> _Passage given_:
——————————

LTE / LTE +

Long Term Evolution (LTE) is the name of the third generation mobile radio standard, 3.9G. The extension, LTE +/LTE Advanced, describes the 4G mobile radio standard, which is downward compatible with LTE. Compared to LTE, LTE+ allows transmission rates of 1000 Mbit/s or 1 Gbit/s download and up to 500 Mbit/s upload. LTE + supports carrier aggregation (increasing the data rate per user), which allows network operators to use the available radio spectrum flexibly. The upgrade from LTE+ is LTE Advanced Pro, which is also called 4.5G and offers an even higher level of performance (with over 500 Mbit/s).

With the latest 5G mobile radio standard, higher frequency ranges are now also used, meaning that data rates of up to 10 Gbit/s, increased data throughput and frequency capacity, real-time transmissions and latency times of even less than a millisecond are possible.

——————————

> _Instructions to follow_: According to the text on LTE and LTE+, what data rates does the 5G mobile radio standard make possible?

> _Dataset content_:
——————————

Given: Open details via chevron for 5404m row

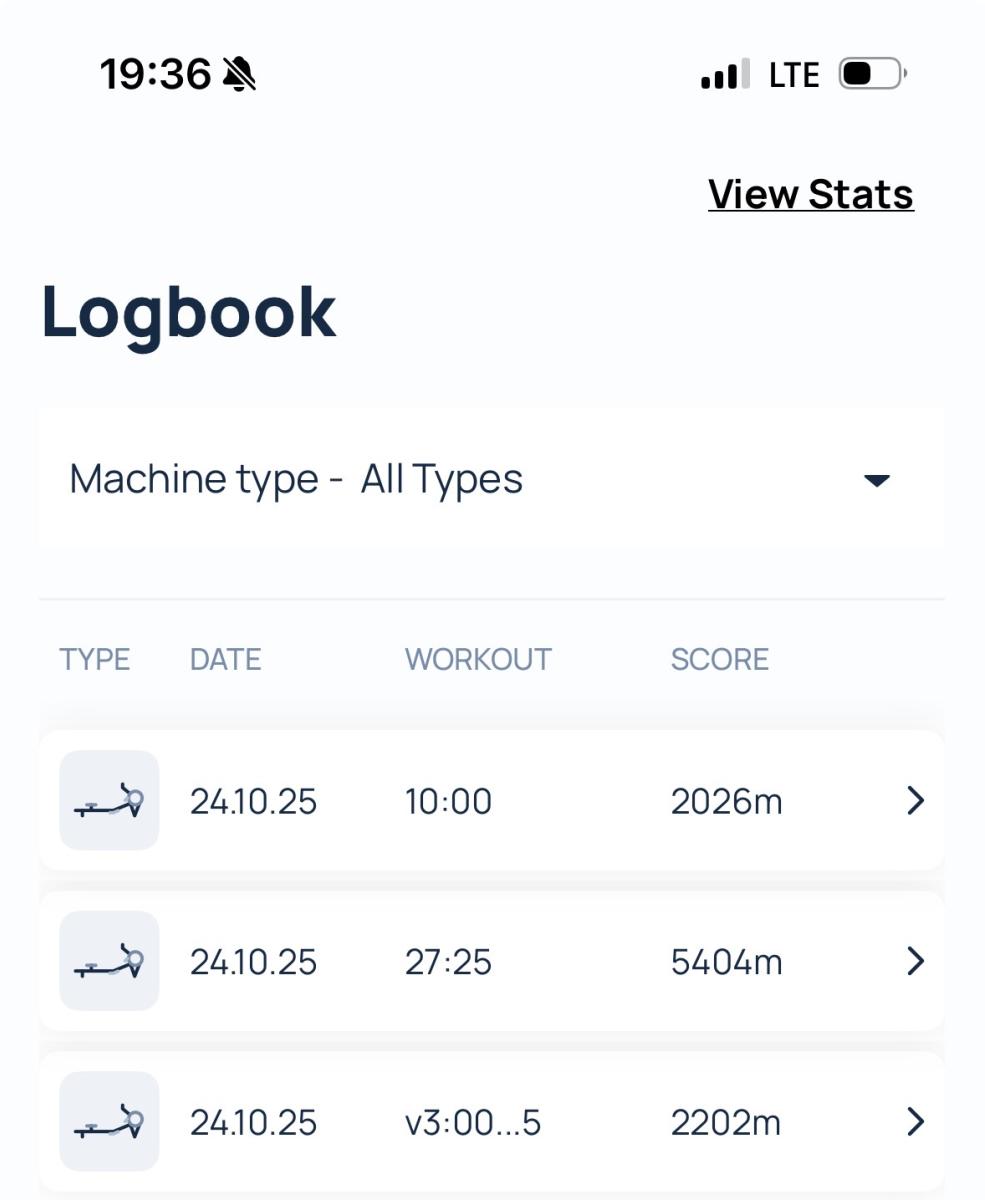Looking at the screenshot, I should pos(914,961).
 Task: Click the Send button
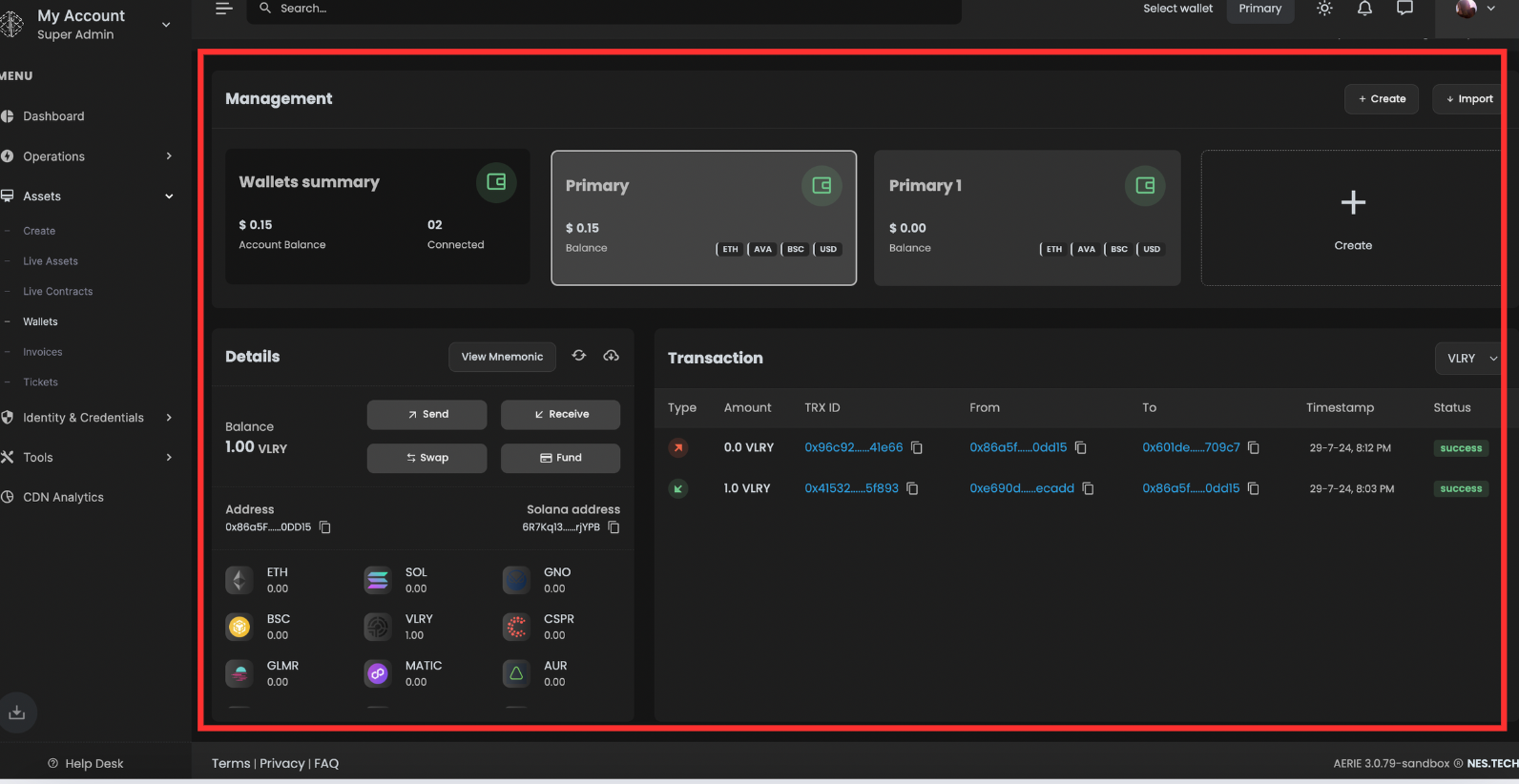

——————————

> _Task output_: Up to 10 Gbit/s.